Leo Tolstoy Archive


Sevastopol
Chapter 15


Written: 1888
Source: "Sevastopol," by Leo Tolstoy, translated by Isabel F. Hapgood, Published by Thomas Y. Crowell Co., 13 Astor Place
Transcription/Markup: Andy Carloff
Online Source: RevoltLib.com; 2021


Leo Tolstoy

On the following day, the band of the chasseurs was playing again on the boulevard, and again officers, cadets, soldiers, and young women were promenading in festive guise about the pavilion and through the low-hanging alleys of fragrant white acacias in bloom.

Kalugin, Prince Galtsin, and some colonel or other were walking arm-in-arm near the pavilion, and discussing the engagement of the day before. As always happens in such cases, the chief governing thread of the conversation was not the engagement itself, but the part which those who were narrating the story of the affair took in it.

Their faces and the sound of their voices had a serious, almost melancholy expression, as though the loss of the preceding day had touched and saddened them deeply; but, to tell the truth, as none of them had lost any one very near to him, this expression of sorrow was an official expression, which they merely felt it to be their duty to exhibit.

On the contrary, Kalugin and the colonel were ready to see an engagement of the same sort every day, provided that they might receive a gold sword or the rank of major-general—notwithstanding the fact that they were very fine fellows.

I like it when any warrior who destroys millions to gratify his ambition is called a monster. Only question any Lieutenant Petrushkoff, and Sub-Lieutenant Antonoff, and so on, on their word of honor, and every one of them is a petty Napoleon, a petty monster, and ready to bring on a battle on the instant, to murder a hundred men, merely for the sake of receiving an extra cross or an increase of a third in his pay.

“No, excuse me,” said the colonel; “it began first on the left flank. I was there myself.

“Possibly,” answered Kalugin. “I was farther on the right; I went there twice. Once I was in search of the general, and the second time I went merely to inspect the lodgments. It was a hot place.

“Yes, of course, Kalugin knows,” said Prince Galtsin to the colonel. “You know that V. told me to-day that you were a brave fellow....”

“But the losses, the losses were terrible,” said the colonel. “I lost four hundred men from my regiment. It's a wonder that I escaped from there alive.

At this moment, the figure of Mikhaïloff, with his head bandaged, appeared at the other extremity of the boulevard, coming to meet these gentlemen.

“What, are you wounded, captain?” said Kalugin.

“Yes, slightly, with a stone,” replied Mikhaïloff.

“Has the flag been lowered yet?”[H] inquired Prince Galtsin, gazing over the staff-captain's cap, and addressing himself to no one in particular.

“Non, pas encore,” answered Mikhaïloff, who wished to show that he understood and spoke French.

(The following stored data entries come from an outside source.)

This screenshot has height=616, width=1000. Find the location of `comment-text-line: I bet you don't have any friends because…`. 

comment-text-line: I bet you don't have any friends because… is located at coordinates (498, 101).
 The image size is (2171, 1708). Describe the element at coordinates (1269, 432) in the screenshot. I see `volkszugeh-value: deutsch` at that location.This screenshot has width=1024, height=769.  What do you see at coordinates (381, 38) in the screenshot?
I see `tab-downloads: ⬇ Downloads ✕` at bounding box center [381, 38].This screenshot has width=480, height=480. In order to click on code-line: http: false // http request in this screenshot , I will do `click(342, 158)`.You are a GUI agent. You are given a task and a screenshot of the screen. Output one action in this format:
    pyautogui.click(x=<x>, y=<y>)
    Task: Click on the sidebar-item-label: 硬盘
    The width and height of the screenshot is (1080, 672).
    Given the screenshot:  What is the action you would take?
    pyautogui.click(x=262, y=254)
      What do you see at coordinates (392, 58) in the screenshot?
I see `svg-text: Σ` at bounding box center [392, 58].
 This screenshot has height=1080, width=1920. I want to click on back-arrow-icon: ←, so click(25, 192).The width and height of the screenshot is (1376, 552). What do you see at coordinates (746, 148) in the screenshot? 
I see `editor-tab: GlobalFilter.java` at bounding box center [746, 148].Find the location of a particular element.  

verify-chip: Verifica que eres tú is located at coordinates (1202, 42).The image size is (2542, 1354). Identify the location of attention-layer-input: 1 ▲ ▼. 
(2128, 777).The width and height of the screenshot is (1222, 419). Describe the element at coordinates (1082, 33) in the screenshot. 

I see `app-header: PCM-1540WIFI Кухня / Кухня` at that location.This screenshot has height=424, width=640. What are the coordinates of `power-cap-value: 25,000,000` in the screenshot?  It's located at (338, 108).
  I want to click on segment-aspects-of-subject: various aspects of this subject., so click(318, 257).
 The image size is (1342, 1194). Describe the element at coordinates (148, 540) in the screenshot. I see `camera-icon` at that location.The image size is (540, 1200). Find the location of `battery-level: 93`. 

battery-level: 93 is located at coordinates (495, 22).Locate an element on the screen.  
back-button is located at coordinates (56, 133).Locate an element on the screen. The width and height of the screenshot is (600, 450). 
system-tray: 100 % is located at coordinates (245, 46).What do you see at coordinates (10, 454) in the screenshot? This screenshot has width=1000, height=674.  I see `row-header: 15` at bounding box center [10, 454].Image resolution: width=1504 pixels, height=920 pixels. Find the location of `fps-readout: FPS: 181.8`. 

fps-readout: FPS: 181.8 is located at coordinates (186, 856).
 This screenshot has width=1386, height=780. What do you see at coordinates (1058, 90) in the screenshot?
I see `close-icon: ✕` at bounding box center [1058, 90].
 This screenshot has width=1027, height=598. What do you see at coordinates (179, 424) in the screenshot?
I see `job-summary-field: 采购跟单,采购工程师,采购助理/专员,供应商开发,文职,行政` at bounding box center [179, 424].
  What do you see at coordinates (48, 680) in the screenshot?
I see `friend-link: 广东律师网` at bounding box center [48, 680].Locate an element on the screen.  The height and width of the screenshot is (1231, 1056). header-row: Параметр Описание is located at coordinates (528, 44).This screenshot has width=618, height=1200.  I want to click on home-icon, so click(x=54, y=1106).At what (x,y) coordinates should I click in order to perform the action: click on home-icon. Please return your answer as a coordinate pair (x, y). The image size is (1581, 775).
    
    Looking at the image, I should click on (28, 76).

“Is the truce still in force?” said Galtsin, addressing him courteously in Russian, and thereby intimating—so it seemed to the captain—It must be difficult for you to speak French, so why is it not better to talk in your own tongue simply?... And with this the adjutants left him. The staff-captain again felt lonely, as on the preceding evening, and, exchanging salutes with various gentlemen,—some he did not care, and others he did not dare, to join,—he seated himself near Kazarsky's monument, and lighted a cigarette.

Baron Pesth also had come to the boulevard. He had been telling how he had gone over to arrange the truce, and had conversed with the French officers, and he declared that one had said to him, “If daylight had held off another half-hour, these ambushes would have been retaken;” and that he had replied, “Sir, I refrain from saying no, in order not to give you the lie,” and how well he had said it, and so on.

But, in reality, although he had had a hand in the truce, he had not dared to say anything very particular there, although he had been very desirous of talking with the French (for it is awfully jolly to talk with Frenchmen). Yunker Baron Pesth had marched up and down the line for a long time, incessantly inquiring of the Frenchmen who were near him: “To what regiment do you belong?” They answered him; and that was the end of it.

When he walked too far along the line, the French sentry, not suspecting that this soldier understood French, cursed him. “He has come to spy out our works, the cursed ...” said he; and, in consequence, Yunker Baron Pesth, taking no further interest in the truce, went home, and thought out on the way thither those French phrases, which he had now repeated. Captain Zoboff was also on the boulevard, talking loudly, and Captain Obzhogoff, in a very disheveled condition, and an artillery captain, who courted no one, and was happy in the love of the yunkers, and all the faces which had been there on the day before, and all still actuated by the same motives. No one was missing except Praskukhin, Neferdoff, and some others, whom hardly any one remembered or thought of now, though their bodies were not yet washed, laid out, and interred in the earth.